#### The problem
The expected output is exactly the lines below, starting at the line with "cookies policy page (386, 2531)" and ending at the line with "Tags de figurinhas (77, 1932)", both included; no other line belongs in it.

#### Data for this exercise
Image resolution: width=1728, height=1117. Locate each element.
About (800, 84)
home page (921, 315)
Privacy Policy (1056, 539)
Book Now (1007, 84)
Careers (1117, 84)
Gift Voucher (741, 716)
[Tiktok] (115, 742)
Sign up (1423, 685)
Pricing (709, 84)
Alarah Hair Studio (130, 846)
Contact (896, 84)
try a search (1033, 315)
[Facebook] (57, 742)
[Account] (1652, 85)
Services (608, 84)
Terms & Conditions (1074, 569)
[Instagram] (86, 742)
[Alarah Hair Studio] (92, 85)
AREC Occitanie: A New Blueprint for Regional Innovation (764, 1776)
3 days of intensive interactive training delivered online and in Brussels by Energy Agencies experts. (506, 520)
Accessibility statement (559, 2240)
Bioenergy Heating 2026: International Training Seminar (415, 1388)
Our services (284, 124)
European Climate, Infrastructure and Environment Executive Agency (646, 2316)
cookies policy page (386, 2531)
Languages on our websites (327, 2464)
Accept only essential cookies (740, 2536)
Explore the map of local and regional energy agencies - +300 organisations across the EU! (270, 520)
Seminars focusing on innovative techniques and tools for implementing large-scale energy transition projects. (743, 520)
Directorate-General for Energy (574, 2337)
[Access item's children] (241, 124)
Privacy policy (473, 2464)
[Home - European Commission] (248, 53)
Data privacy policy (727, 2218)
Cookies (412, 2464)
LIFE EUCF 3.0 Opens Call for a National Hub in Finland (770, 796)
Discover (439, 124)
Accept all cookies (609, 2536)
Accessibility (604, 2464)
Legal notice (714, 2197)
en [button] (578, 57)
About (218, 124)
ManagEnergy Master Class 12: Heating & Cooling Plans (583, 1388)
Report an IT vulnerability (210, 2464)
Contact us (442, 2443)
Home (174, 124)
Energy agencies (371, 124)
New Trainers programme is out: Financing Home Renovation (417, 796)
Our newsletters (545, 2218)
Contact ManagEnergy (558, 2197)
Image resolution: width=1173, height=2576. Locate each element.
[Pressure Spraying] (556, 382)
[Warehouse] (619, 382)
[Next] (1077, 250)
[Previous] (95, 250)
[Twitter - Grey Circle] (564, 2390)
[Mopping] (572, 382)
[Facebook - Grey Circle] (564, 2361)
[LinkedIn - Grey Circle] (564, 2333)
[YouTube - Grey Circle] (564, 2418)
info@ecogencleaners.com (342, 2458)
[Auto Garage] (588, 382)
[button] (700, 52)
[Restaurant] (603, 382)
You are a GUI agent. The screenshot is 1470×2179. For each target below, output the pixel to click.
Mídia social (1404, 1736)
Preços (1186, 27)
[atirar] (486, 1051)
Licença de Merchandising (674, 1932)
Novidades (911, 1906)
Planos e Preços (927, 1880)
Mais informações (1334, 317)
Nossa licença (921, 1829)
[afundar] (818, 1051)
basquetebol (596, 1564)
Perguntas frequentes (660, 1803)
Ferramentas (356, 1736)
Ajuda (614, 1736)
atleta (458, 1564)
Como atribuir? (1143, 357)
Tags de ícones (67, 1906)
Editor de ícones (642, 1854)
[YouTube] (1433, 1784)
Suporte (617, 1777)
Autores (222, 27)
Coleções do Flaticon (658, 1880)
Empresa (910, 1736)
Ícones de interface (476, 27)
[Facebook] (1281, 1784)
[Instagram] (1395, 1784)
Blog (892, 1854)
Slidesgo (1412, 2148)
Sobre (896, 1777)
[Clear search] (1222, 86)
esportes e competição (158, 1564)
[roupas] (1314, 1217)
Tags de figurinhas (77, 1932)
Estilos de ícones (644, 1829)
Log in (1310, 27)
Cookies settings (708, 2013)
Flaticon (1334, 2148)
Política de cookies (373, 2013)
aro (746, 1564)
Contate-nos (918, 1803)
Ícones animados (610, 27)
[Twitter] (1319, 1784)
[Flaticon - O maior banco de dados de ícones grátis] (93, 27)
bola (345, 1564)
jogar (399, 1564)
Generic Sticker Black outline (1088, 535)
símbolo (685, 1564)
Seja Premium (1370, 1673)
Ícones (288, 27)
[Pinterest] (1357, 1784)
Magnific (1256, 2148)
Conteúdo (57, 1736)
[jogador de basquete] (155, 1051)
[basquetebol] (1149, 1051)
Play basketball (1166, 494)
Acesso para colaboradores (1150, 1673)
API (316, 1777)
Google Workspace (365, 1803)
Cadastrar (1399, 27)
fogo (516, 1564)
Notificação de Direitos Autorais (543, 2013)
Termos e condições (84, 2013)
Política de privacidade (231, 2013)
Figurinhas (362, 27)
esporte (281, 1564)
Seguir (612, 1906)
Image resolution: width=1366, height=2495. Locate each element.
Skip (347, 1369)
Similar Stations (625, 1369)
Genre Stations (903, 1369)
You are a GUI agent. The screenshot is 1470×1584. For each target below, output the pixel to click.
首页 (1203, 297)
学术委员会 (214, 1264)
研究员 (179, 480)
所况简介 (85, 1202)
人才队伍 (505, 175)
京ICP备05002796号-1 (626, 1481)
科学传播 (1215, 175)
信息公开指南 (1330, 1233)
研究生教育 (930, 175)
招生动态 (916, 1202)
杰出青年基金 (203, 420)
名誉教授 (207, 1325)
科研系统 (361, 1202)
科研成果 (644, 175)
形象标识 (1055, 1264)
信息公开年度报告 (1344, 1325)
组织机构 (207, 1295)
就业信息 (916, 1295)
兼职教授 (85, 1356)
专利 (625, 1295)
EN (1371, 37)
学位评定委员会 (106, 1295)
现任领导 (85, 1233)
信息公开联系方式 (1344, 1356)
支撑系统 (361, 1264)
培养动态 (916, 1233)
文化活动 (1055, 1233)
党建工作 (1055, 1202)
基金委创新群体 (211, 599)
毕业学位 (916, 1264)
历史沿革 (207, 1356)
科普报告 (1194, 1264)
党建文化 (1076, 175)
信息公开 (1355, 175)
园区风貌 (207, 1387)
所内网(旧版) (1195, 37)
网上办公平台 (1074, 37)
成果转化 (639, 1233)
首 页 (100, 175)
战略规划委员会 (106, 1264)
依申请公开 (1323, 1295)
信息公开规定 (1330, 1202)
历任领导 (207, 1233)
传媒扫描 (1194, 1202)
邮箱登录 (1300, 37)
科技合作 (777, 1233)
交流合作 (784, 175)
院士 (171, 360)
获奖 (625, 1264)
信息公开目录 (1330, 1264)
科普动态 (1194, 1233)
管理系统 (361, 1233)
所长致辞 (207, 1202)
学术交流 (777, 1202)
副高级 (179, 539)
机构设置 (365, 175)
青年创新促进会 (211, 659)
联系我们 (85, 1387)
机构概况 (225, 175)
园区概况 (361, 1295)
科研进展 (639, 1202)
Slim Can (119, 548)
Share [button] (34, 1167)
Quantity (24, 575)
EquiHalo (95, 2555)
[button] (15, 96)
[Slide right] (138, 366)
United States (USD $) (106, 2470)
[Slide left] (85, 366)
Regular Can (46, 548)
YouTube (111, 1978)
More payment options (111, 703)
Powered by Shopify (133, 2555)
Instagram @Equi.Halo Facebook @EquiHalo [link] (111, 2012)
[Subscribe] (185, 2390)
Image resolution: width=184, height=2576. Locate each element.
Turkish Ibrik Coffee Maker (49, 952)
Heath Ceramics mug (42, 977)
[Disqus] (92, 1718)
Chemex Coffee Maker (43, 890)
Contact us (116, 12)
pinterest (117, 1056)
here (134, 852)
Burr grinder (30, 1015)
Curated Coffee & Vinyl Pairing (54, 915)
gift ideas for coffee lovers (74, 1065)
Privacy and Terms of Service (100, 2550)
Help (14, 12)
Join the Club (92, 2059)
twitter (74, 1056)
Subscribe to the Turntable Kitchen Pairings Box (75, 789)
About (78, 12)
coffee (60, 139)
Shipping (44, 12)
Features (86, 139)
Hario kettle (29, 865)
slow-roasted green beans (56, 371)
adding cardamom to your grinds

#### Answer
cookies policy page (386, 2531)
Languages on our websites (327, 2464)
Accept only essential cookies (740, 2536)
Explore the map of local and regional energy agencies - +300 organisations across the EU! (270, 520)
Seminars focusing on innovative techniques and tools for implementing large-scale energy transition projects. (743, 520)
Directorate-General for Energy (574, 2337)
[Access item's children] (241, 124)
Privacy policy (473, 2464)
[Home - European Commission] (248, 53)
Data privacy policy (727, 2218)
Cookies (412, 2464)
LIFE EUCF 3.0 Opens Call for a National Hub in Finland (770, 796)
Discover (439, 124)
Accept all cookies (609, 2536)
Accessibility (604, 2464)
Legal notice (714, 2197)
en [button] (578, 57)
About (218, 124)
ManagEnergy Master Class 12: Heating & Cooling Plans (583, 1388)
Report an IT vulnerability (210, 2464)
Contact us (442, 2443)
Home (174, 124)
Energy agencies (371, 124)
New Trainers programme is out: Financing Home Renovation (417, 796)
Our newsletters (545, 2218)
Contact ManagEnergy (558, 2197)
Image resolution: width=1173, height=2576. Locate each element.
[Pressure Spraying] (556, 382)
[Warehouse] (619, 382)
[Next] (1077, 250)
[Previous] (95, 250)
[Twitter - Grey Circle] (564, 2390)
[Mopping] (572, 382)
[Facebook - Grey Circle] (564, 2361)
[LinkedIn - Grey Circle] (564, 2333)
[YouTube - Grey Circle] (564, 2418)
info@ecogencleaners.com (342, 2458)
[Auto Garage] (588, 382)
[button] (700, 52)
[Restaurant] (603, 382)
You are a GUI agent. The screenshot is 1470×2179. For each target below, output the pixel to click.
Mídia social (1404, 1736)
Preços (1186, 27)
[atirar] (486, 1051)
Licença de Merchandising (674, 1932)
Novidades (911, 1906)
Planos e Preços (927, 1880)
Mais informações (1334, 317)
Nossa licença (921, 1829)
[afundar] (818, 1051)
basquetebol (596, 1564)
Perguntas frequentes (660, 1803)
Ferramentas (356, 1736)
Ajuda (614, 1736)
atleta (458, 1564)
Como atribuir? (1143, 357)
Tags de ícones (67, 1906)
Editor de ícones (642, 1854)
[YouTube] (1433, 1784)
Suporte (617, 1777)
Autores (222, 27)
Coleções do Flaticon (658, 1880)
Empresa (910, 1736)
Ícones de interface (476, 27)
[Facebook] (1281, 1784)
[Instagram] (1395, 1784)
Blog (892, 1854)
Slidesgo (1412, 2148)
Sobre (896, 1777)
[Clear search] (1222, 86)
esportes e competição (158, 1564)
[roupas] (1314, 1217)
Tags de figurinhas (77, 1932)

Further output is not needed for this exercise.